Increment subsample replicates are typically unique to the collection of subsurface samples, where limitation of individual increments to 30-50 g is not typically feasible and the mass of individual increments must be reduced to prepare a manageable bulk sample (see also HDOH, 2011i). The collection of subsampling replicates is recommended anytime that subsampling of core increments is required. Triplicate samples are recommended for at least 10% of DU layers.

Replicate data for DU layers and increment subsamples should be evaluated in the same manner as described in Subsection 4.2.7, with potential limitations on use of the data discussed. Variance in the resulting data for each set of replicates reflects the sum of both lab and field error. Lab replicates for one or more of the samples can be used to evaluate the proportion of error attributed to each source. Field error is likely to dominate error, given the much larger masses of soil involved. If it is possible for the entire cores to be retained in case additional subsampling to improve data reproducibility is necessary (e.g. for non-volatile contaminants), that should be considered. For example, if increment subsampling replicate data indicates a poor degree of precision (e.g., RSD >50%), then select cores could be re-sampled to improve data quality and decision making.

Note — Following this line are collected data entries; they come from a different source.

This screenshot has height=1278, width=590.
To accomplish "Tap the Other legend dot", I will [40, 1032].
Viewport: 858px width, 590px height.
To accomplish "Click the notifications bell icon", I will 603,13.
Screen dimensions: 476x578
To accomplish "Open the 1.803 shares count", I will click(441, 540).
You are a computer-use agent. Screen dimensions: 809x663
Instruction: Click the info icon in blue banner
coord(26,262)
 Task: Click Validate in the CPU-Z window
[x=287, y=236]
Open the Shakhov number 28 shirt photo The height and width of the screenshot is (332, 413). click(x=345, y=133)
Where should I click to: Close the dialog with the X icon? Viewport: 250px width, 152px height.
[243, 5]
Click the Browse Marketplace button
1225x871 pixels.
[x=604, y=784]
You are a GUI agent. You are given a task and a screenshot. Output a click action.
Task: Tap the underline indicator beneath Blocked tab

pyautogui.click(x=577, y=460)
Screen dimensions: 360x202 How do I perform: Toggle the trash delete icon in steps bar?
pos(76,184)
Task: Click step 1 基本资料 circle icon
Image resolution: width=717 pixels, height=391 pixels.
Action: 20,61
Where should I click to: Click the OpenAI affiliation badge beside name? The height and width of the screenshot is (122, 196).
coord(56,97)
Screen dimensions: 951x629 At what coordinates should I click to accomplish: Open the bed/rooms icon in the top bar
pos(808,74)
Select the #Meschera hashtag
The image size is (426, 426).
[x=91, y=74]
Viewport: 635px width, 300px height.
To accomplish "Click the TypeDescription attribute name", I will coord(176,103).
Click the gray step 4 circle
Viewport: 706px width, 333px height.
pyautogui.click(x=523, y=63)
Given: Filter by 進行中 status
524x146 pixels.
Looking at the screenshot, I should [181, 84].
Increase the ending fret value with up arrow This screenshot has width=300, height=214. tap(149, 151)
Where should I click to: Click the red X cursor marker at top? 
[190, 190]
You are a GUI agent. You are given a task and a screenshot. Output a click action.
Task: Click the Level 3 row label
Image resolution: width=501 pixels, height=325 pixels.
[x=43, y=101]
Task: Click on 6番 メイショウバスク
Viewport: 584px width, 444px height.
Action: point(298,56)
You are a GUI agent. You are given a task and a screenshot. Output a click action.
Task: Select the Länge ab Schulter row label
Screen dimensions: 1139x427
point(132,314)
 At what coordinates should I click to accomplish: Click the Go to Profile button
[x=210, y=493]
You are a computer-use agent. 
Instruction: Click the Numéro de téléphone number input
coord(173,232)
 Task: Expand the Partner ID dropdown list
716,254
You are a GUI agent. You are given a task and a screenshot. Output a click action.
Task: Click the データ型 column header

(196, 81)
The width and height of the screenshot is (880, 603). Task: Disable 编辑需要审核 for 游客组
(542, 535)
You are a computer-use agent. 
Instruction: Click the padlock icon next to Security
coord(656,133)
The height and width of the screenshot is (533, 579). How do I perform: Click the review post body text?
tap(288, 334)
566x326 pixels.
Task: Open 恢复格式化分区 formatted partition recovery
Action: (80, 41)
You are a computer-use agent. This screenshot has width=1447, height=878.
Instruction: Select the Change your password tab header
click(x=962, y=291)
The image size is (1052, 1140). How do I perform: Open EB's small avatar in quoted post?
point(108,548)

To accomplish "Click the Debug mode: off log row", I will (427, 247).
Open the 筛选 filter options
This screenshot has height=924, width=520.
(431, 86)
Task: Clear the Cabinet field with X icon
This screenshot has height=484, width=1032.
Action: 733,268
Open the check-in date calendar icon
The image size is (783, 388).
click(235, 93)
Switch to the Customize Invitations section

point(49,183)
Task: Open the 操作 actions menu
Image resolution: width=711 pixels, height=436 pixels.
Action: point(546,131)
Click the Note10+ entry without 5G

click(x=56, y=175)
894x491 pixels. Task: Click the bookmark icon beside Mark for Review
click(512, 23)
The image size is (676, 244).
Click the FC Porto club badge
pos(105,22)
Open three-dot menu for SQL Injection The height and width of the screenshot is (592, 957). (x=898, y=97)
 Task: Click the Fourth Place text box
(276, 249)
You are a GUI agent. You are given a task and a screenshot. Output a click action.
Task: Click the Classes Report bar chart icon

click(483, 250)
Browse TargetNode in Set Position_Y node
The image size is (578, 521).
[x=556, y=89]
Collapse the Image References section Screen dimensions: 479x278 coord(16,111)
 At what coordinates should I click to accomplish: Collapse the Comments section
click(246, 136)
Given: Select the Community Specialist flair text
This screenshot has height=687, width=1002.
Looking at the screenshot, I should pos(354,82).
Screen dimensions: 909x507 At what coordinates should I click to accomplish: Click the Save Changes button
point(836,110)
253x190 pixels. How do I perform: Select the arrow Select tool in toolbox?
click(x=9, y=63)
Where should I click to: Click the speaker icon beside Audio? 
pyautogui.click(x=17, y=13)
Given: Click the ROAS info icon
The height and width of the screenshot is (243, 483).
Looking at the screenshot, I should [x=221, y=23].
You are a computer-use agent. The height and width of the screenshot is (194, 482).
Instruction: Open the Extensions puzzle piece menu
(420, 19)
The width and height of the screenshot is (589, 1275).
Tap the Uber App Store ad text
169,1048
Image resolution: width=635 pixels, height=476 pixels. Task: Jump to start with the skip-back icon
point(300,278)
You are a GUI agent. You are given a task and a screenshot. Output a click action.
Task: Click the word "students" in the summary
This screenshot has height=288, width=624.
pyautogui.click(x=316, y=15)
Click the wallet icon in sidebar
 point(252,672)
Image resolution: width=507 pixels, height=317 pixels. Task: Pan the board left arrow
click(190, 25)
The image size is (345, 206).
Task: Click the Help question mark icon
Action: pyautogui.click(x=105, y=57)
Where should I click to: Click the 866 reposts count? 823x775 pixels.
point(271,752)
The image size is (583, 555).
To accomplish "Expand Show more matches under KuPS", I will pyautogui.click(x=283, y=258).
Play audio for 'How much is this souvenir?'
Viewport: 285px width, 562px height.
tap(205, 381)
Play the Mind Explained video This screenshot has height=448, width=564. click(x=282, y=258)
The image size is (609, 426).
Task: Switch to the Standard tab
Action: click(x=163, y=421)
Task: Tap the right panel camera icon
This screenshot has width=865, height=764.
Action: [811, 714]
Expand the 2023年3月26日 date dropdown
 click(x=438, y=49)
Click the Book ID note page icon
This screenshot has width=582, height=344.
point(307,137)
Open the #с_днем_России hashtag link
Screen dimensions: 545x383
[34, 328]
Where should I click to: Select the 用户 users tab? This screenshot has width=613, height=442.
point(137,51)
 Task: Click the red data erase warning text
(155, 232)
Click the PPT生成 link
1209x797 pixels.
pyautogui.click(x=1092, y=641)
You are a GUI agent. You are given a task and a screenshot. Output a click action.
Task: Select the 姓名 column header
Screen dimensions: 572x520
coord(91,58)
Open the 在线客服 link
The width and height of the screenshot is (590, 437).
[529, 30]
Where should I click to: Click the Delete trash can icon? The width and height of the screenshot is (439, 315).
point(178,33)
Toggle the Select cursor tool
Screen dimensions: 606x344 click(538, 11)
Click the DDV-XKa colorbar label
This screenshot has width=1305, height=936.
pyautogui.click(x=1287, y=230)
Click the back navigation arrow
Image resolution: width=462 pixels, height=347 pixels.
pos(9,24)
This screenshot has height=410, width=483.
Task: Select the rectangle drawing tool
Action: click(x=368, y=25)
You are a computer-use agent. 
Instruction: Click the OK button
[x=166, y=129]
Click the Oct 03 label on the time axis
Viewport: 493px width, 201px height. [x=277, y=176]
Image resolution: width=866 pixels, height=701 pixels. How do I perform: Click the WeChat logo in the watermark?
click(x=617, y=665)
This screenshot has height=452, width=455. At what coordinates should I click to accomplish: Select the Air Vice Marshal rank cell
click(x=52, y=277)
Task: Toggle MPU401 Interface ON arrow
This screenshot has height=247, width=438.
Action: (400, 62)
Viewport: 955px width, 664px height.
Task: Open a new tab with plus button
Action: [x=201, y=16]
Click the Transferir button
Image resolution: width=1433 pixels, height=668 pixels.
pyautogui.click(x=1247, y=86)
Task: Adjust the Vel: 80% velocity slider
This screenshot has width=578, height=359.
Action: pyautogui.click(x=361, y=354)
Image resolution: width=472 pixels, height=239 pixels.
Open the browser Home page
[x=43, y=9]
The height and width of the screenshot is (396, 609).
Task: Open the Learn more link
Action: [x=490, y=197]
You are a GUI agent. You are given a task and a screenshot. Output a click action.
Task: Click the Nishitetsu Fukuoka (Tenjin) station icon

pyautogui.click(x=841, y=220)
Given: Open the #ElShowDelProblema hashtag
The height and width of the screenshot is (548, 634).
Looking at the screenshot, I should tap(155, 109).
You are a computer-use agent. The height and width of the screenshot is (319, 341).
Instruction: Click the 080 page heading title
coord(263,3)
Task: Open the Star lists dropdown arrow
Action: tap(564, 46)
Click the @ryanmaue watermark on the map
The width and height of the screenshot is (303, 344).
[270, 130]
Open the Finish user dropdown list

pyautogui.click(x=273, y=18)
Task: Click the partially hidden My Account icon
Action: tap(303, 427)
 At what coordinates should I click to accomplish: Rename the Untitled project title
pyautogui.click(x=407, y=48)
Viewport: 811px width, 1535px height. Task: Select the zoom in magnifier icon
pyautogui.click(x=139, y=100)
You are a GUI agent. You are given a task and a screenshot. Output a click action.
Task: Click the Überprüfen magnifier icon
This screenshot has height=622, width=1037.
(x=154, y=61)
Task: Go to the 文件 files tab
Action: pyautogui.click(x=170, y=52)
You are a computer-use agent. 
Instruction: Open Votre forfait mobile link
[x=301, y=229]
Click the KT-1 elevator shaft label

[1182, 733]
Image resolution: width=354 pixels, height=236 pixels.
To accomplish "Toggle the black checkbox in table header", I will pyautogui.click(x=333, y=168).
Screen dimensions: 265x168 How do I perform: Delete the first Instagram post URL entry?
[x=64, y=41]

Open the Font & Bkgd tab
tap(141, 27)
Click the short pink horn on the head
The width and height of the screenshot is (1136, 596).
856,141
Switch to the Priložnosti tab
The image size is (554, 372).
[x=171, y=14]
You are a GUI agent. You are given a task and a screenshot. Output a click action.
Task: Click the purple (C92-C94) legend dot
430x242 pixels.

Alternative characterization approaches should also be considered to support subsurface Multi Increment soil samples, for example the collection of soil gas samples for volatile contaminants or testing of groundwater for contaminants that pose potential leaching hazards. Sampling constraints and potential impacts on data quality and decision making should be discussed in the resulting site investigation report and Environmental Hazard Evaluation (see Section 13). COLLECTION OF MULTI INCREMENT SAMPLES FOR STOCKPILES

Multi Increment sampling is recommended for characterization of soil stockpiles. Designation of DU volumes for stockpiles based on planned reuse of the soil is discussed in Subsection 3.5.7. Segregating and flattening stockpiles for Multi Increment sample collection is discussed in Section 5. Stockpile sampling strategies and methods are addressed in greater detail in the Guidance for the Evaluation of Imported and Exported Fill Material, Including Contaminant Characterization of Stockpiles (See Appendix 3-A; HDOH, 2017d).

It is important that all portions of the stockpile are equally accessible for the collection of increments during sampling. Replicate samples should be collected from a minimum of 10% of the DUs in order to evaluate data precision (see Subsection 4.2.7). The HEER Office should be consulted on options for alternate sampling plans in cases where access and/or safety issues hamper the collection of proper samples from stockpiles.